The Washington Post recently reported that one of the largest seminaries in North America plans to offer a women-only concentration in "home-making." Southwestern Baptist Theological Seminary in Ft. Worth, Texas, hopes that the program will focus on assisting ministry wives on the ministry of "hospitality in the home--teaching women interior design as well as how to sew and cook." In addition, these women students will "also study children's spiritual, physical and emotional development."
From the face of it (not having memorized SWBTS's mission statement), it does look like this program is "off-mission" for a theological seminary. And yet, Southwestern's attempt to address the needs of future ministry wives raises an important issue to which seminaries, presbyteries, and local churches would do well to pay attention: namely, the need to care for ministry wives. And this is because our lack of attention to supporting the entire ministry family is destroying these families "in Jesus' name."
All too often, ministry wives bear the brunt of their husband's ministerial calling. While their husband dedicates himself to caring for the needs of the congregation--often working 50, 60, 70-hour weeks in doing so--the ministry spouse is expected to bear the absence of her husband with grace, dutifully raising their children as a single parent, sacrificing family meals for session meetings, and dealing with either the ambition or exhaustion of her ministry-focused husband.
Not only this, pastoral confidentiality often means that the ministry wife is the last to know what is going on (even when it seems the rest of the church somehow knows); or, on the other side, church members use the ministry wife as a conduit of gossip and (mis)information that they hope she will relay to her husband. She bears all things, internalizes all things, tries to smile at all things, and cries over all things.
And sometimes ministry wives fail--because the local church fails, their husbands fail, the support system fails, and they fail. But above all, I wonder if our (i.e. churches, presbyteries, and seminaries) failure to recognize, name, and attempt to talk about the challenges of ministry for a couple's marriage contributes to all of this.
It is one of the areas of discovery that my colleague, Bob Burns, has uncovered in his research through the programs of Covenant Seminary's Center for Ministry Leadership (CML)--ministry marriages are a signficant contributor to sustaining pastoral excellence (or pastoral failure); and we continue to wrestle over what his findings mean for Seminary education at our shop. And that's why, while Southwestern's answer may be wrong-headed, at least they are trying to think through how to support future ministry wives.
Maybe our presbyteries, seminaries, and local churches need to engage in a sustained and meaningful conversation about tangible and meaningful ways we can support and care for ministry wives. We need to do this for the sake of our sisters, for the sake of the church, and for the sake of Jesus' name.

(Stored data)
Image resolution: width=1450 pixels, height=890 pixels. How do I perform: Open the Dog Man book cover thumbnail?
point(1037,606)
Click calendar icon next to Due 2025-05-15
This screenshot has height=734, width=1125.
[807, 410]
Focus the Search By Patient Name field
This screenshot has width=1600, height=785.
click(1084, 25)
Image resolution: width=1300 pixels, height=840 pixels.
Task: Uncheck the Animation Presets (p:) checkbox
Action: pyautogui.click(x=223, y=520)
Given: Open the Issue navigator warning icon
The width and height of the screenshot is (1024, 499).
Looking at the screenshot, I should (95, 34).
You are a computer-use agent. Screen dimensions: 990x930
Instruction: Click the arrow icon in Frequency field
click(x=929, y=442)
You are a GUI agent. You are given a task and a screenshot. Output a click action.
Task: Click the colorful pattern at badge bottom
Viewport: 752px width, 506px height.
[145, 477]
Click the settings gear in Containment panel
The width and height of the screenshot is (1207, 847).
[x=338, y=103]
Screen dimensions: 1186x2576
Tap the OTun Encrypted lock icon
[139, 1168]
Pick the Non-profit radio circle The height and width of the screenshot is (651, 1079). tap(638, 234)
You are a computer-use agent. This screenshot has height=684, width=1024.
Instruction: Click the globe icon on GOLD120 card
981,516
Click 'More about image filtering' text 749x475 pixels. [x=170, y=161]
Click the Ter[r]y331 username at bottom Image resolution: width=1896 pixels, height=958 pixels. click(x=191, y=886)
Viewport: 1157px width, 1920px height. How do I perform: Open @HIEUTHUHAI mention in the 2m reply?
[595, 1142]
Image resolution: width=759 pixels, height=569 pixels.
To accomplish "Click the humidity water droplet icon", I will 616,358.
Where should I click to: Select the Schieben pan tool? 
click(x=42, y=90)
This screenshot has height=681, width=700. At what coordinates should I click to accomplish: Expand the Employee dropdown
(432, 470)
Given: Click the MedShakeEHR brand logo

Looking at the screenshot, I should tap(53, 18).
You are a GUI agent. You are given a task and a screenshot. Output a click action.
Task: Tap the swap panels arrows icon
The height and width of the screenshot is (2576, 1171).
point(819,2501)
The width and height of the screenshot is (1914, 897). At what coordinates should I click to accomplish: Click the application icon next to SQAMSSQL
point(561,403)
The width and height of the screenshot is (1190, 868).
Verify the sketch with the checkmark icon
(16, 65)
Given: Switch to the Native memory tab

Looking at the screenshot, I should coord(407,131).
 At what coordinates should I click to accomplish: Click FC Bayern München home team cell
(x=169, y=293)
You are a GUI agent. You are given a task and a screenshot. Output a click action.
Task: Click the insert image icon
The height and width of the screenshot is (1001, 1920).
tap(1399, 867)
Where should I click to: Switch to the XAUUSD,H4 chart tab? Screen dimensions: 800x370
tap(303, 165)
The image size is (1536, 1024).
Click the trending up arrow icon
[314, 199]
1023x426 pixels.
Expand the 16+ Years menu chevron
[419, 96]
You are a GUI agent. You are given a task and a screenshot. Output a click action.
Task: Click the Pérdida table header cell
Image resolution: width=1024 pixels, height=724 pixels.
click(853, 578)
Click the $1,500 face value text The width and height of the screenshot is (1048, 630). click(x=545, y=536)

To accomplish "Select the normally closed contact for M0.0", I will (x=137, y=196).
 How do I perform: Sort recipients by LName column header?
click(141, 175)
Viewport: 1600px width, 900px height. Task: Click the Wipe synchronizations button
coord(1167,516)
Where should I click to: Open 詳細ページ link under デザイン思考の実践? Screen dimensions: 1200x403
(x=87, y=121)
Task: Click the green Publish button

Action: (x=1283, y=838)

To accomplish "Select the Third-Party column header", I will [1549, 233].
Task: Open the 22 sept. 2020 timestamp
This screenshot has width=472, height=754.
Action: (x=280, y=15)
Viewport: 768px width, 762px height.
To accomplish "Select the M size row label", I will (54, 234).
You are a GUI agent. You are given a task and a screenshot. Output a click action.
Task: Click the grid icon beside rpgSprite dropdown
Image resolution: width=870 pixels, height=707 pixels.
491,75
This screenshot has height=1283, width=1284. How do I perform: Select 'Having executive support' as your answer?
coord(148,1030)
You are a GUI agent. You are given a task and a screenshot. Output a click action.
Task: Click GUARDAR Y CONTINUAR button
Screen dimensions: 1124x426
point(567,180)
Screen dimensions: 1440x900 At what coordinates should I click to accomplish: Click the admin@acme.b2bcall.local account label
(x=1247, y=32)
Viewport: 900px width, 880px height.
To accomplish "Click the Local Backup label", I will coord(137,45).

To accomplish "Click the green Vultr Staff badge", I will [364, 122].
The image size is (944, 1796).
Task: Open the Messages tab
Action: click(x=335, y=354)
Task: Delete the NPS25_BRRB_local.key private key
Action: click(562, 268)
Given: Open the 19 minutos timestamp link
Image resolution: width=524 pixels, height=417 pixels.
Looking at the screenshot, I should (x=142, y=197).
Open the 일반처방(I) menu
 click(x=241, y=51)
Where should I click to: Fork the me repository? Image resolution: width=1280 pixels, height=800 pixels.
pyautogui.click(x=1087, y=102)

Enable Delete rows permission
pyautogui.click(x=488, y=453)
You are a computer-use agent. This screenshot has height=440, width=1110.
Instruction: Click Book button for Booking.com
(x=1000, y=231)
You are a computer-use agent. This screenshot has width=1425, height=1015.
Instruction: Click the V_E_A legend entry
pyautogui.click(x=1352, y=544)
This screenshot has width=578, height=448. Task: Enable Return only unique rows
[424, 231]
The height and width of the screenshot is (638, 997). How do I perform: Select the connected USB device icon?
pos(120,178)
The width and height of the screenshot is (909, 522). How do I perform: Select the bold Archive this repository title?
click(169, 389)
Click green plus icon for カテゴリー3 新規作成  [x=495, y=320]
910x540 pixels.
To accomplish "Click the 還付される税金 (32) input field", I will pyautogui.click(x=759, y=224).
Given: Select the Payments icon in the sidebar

-- TASK DESCRIPTION --
Please name the seminary that, according to the article on ministry wives, plans to offer a women-only concentration in "home-making."

-- WRITTEN RESPONSE --
Southwestern Baptist Theological Seminary in Ft. Worth, Texas.